- [TASK DETAILS]:
Check each line of the records below and collect those that include the word "click".
PROVIDED DATA below:
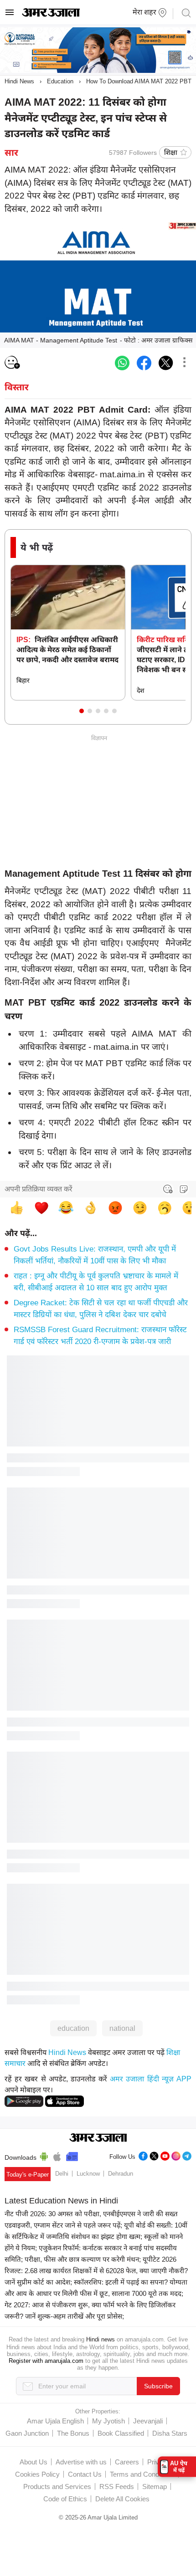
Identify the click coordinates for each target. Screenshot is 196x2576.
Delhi (61, 2173)
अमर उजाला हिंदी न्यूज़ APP (150, 2079)
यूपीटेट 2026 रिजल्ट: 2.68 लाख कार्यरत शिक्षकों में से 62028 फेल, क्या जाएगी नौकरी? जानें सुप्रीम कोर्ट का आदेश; (96, 2270)
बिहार (23, 680)
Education (60, 81)
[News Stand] (72, 2155)
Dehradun (120, 2173)
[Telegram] (186, 2155)
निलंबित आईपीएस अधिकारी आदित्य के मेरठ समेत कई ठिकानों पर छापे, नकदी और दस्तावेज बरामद (67, 650)
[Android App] (44, 2155)
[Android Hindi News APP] (24, 2101)
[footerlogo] (98, 2138)
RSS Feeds (116, 2486)
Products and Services (57, 2486)
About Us (33, 2461)
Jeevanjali (148, 2421)
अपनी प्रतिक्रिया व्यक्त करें (38, 1189)
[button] (81, 711)
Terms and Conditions (142, 2474)
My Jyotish (108, 2421)
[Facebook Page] (143, 2155)
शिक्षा (170, 152)
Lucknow (88, 2173)
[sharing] (184, 363)
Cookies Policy (37, 2474)
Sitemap (154, 2486)
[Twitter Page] (154, 2155)
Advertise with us (81, 2461)
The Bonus (73, 2433)
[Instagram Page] (176, 2155)
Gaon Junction (27, 2433)
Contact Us (85, 2474)
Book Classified (121, 2433)
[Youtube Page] (165, 2155)
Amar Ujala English (55, 2421)
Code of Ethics (65, 2498)
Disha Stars (169, 2433)
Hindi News (19, 81)
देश (140, 690)
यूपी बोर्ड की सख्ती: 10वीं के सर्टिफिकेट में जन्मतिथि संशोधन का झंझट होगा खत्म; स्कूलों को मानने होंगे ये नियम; (96, 2236)
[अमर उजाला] (51, 14)
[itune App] (57, 2155)
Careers (127, 2461)
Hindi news (100, 2339)
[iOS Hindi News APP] (64, 2101)
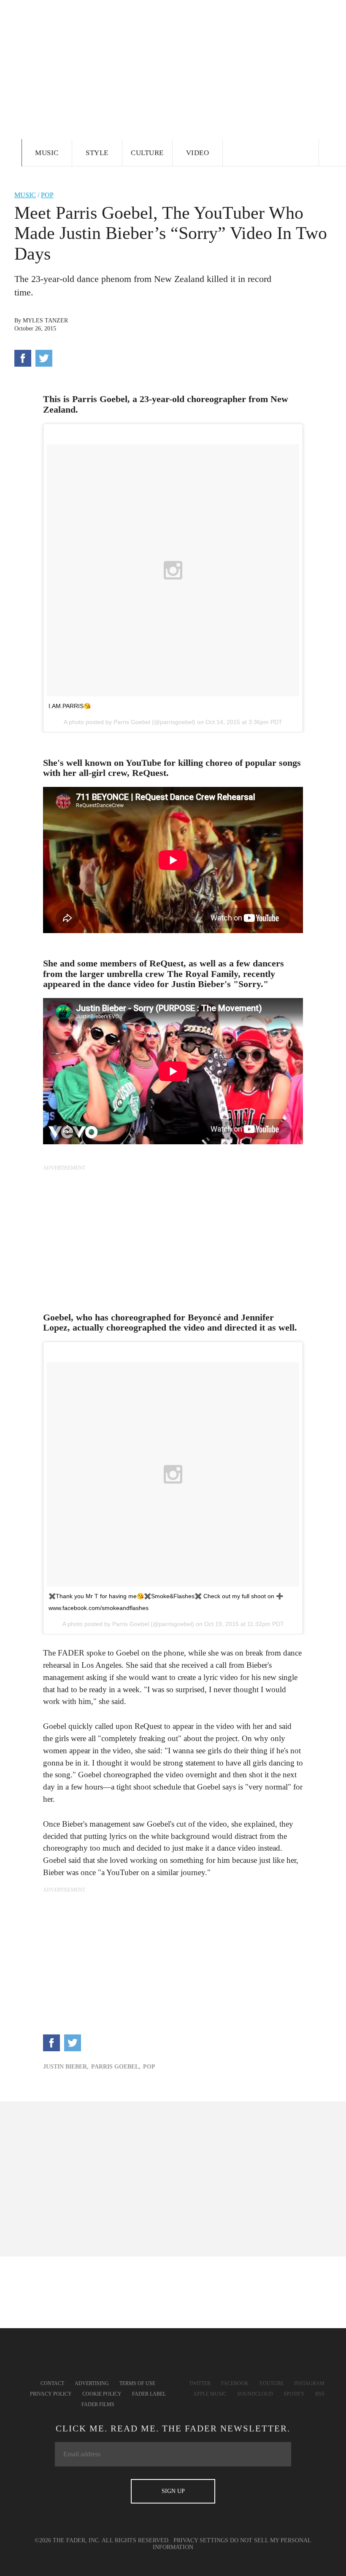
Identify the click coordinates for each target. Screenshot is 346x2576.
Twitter (200, 2383)
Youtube (271, 2383)
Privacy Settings (200, 2540)
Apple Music (210, 2394)
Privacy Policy (51, 2394)
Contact (52, 2383)
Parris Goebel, (116, 2066)
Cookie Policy (102, 2394)
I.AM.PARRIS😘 (70, 706)
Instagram (309, 2383)
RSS (319, 2394)
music (25, 195)
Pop (47, 195)
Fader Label (149, 2394)
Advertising (92, 2383)
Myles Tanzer (45, 320)
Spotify (294, 2394)
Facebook (235, 2383)
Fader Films (97, 2404)
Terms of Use (137, 2383)
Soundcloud (255, 2394)
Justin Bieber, (66, 2066)
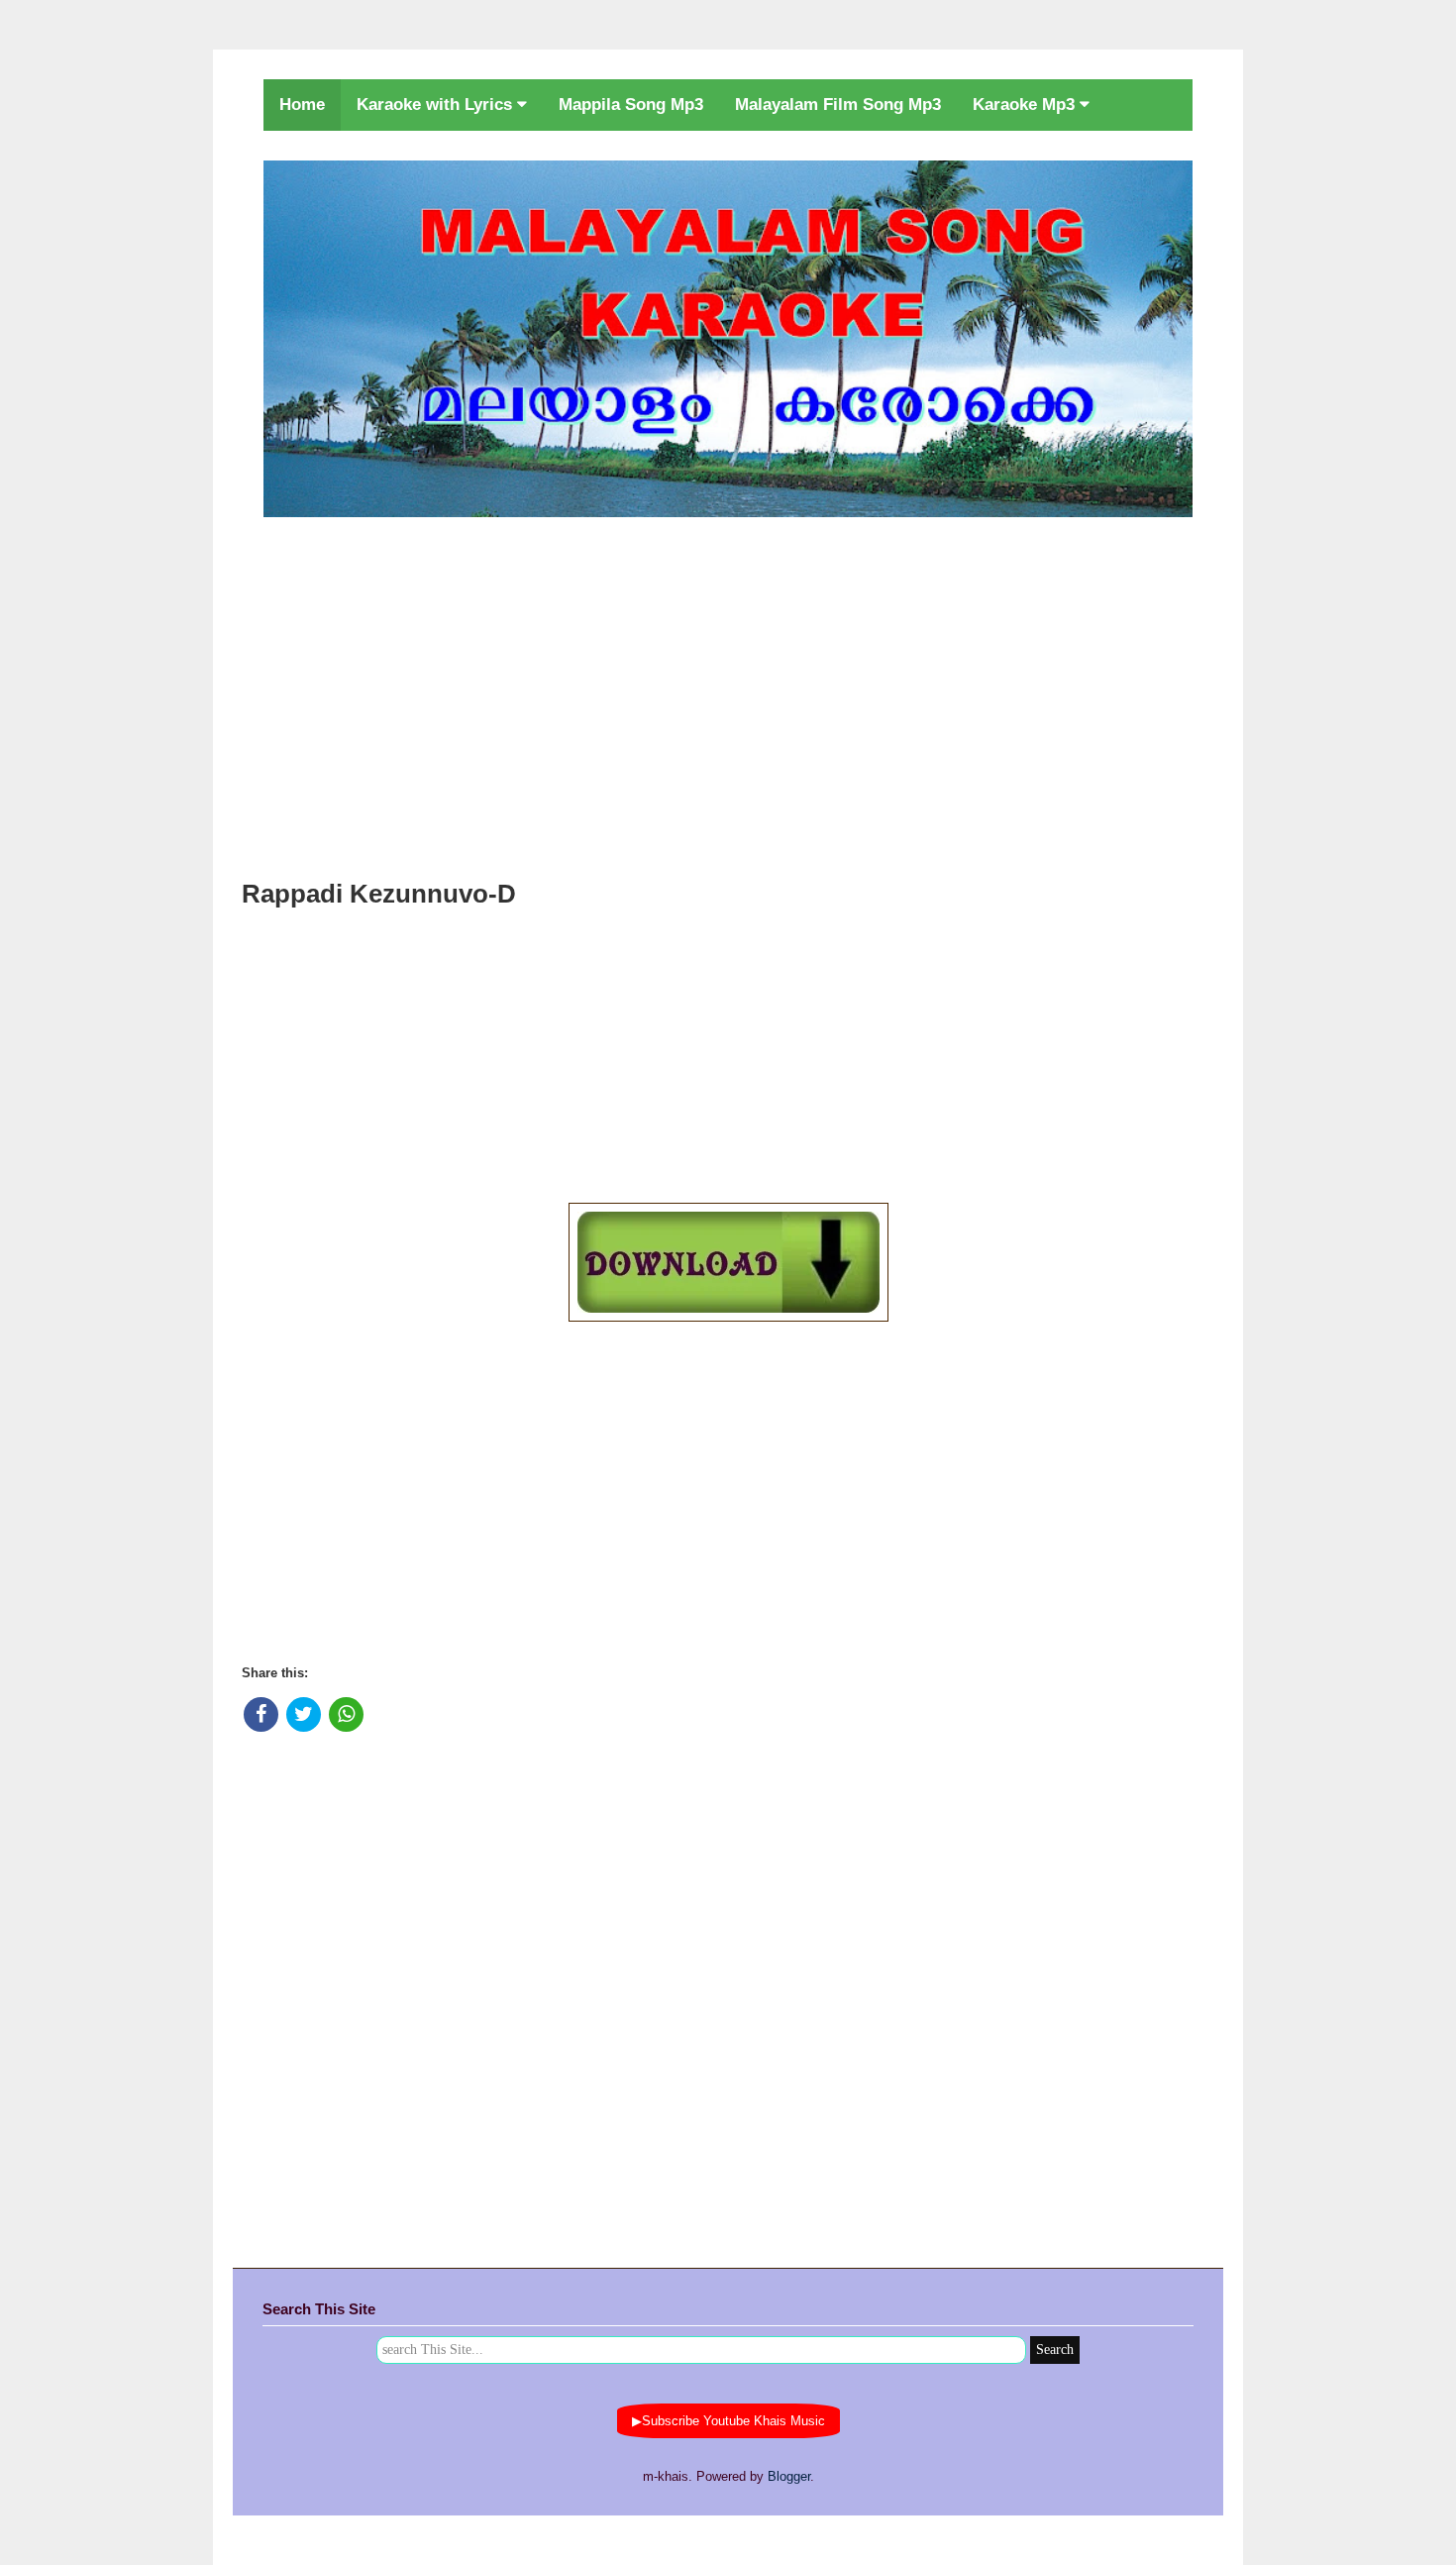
End of PROVIDED DATA.
- [ANSWER TO THIS PROBLEM]:
Identify the click coordinates for each target. Screenshot is 196x2576.
Identify the click coordinates for each target. Screenshot is 346x2576.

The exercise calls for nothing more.